Gli agenti del commissariato Dante, giunti sul posto dopo una segnalazione, si sono trovati davanti a una scena inquietante: il portone del civico 17 crivellato da quattro colpi, altri due proiettili conficcati in un appartamento al primo piano. Nessun ferito, ma un chiaro segnale intimidatorio.

Due pistole, sei bossoli

I rilievi della Scientifica hanno permesso di repertare sei bossoli di calibri differenti, dettaglio che conferma la presenza di almeno due uomini armati. Gli investigatori parlano di un’azione mirata e organizzata. Le speranze di risalire agli autori sono ora affidate alle immagini delle telecamere di videosorveglianza della zona, già acquisite e al vaglio della polizia.

Ma la cortina di omertà che avvolge i Quartieri Spagnoli resta un ostacolo. Gli agenti hanno ascoltato diversi residenti, compresa la coppia di anziani che abita nell’appartamento colpito, senza ottenere elementi utili.

Il ritorno delle “paranze”

Secondo gli inquirenti, dietro l’agguato non ci sarebbero i clan storici della zona — Esposito, Masiello e Saltalamacchia, oggi indeboliti — ma le nuove “paranze”, gruppi di giovanissimi pronti a tutto per conquistare le piazze di spaccio, ancora il vero motore delle faide.

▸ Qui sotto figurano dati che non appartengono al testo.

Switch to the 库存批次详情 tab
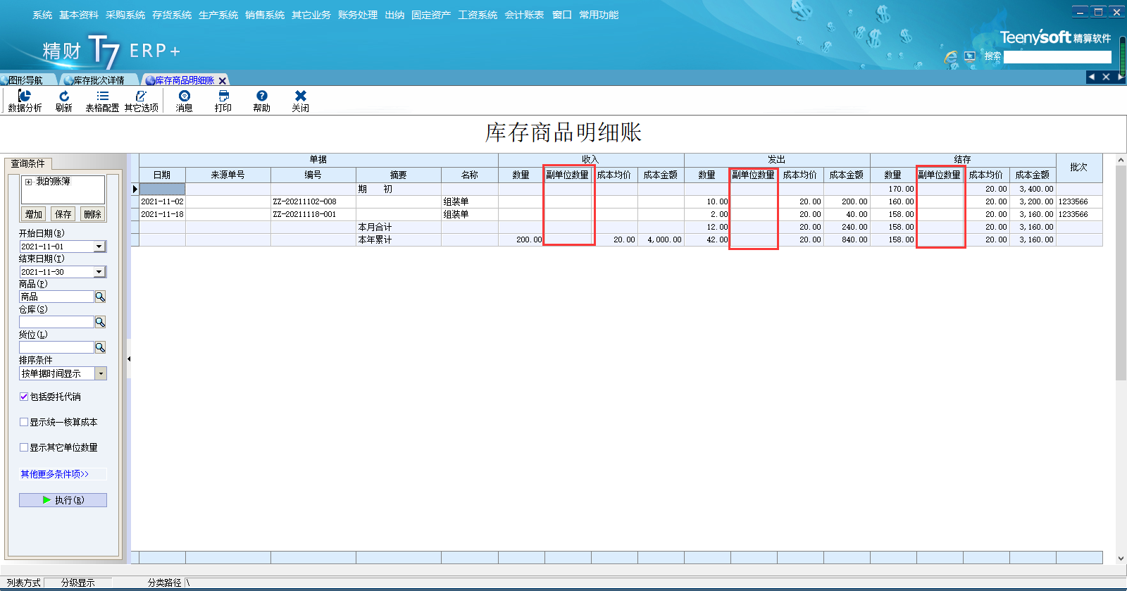This screenshot has height=591, width=1127. 98,80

La stesa di via Girardi non è un episodio isolato. Alla fine di agosto, un’altra sparatoria aveva seminato il panico nella vicina Montesanto: in quell’occasione, un bossolo calibro 7,65 venne trovato a terra e un proiettile raggiunse il soffitto di un appartamento al quarto piano, abitato anche lì da pensionati incensurati. Un dettaglio che alimenta il mistero sugli obiettivi reali di queste intimidazioni.

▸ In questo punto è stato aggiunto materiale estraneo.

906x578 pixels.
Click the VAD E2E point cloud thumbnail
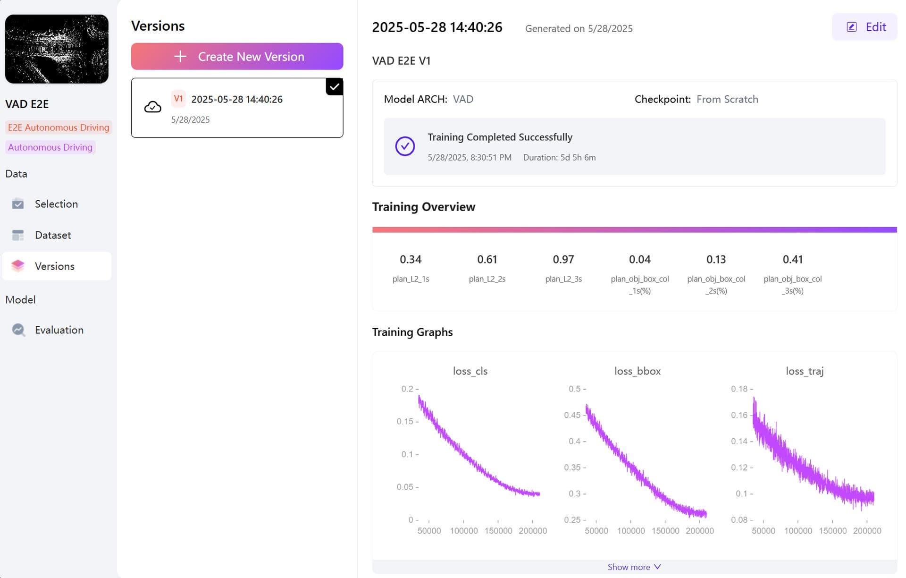click(57, 49)
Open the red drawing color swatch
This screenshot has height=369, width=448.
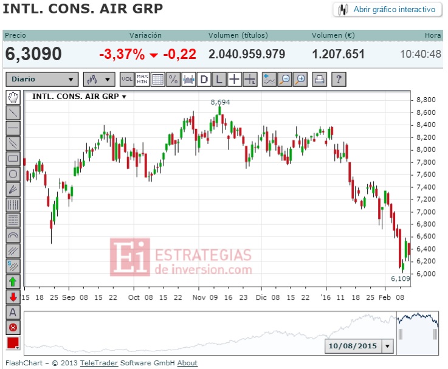click(13, 343)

Tra camorra e speculazioni immobiliari

Una nuova guerra di camorra sembra profilarsi all’orizzonte. Ma gli investigatori non escludono un’altra pista: la caccia agli alloggi popolari da trasformare in B&B abusivi. Così, i colpi esplosi contro case abitate da anziani senza legami criminali potrebbero essere un avvertimento per costringerli a lasciare l’abitazione.

Quel che è certo è che, con l’ennesima stesa, il bilancio delle sparatorie a Napoli continua ad allungarsi, alimentando tensione e paura nei vicoli dei Quartieri Spagnoli.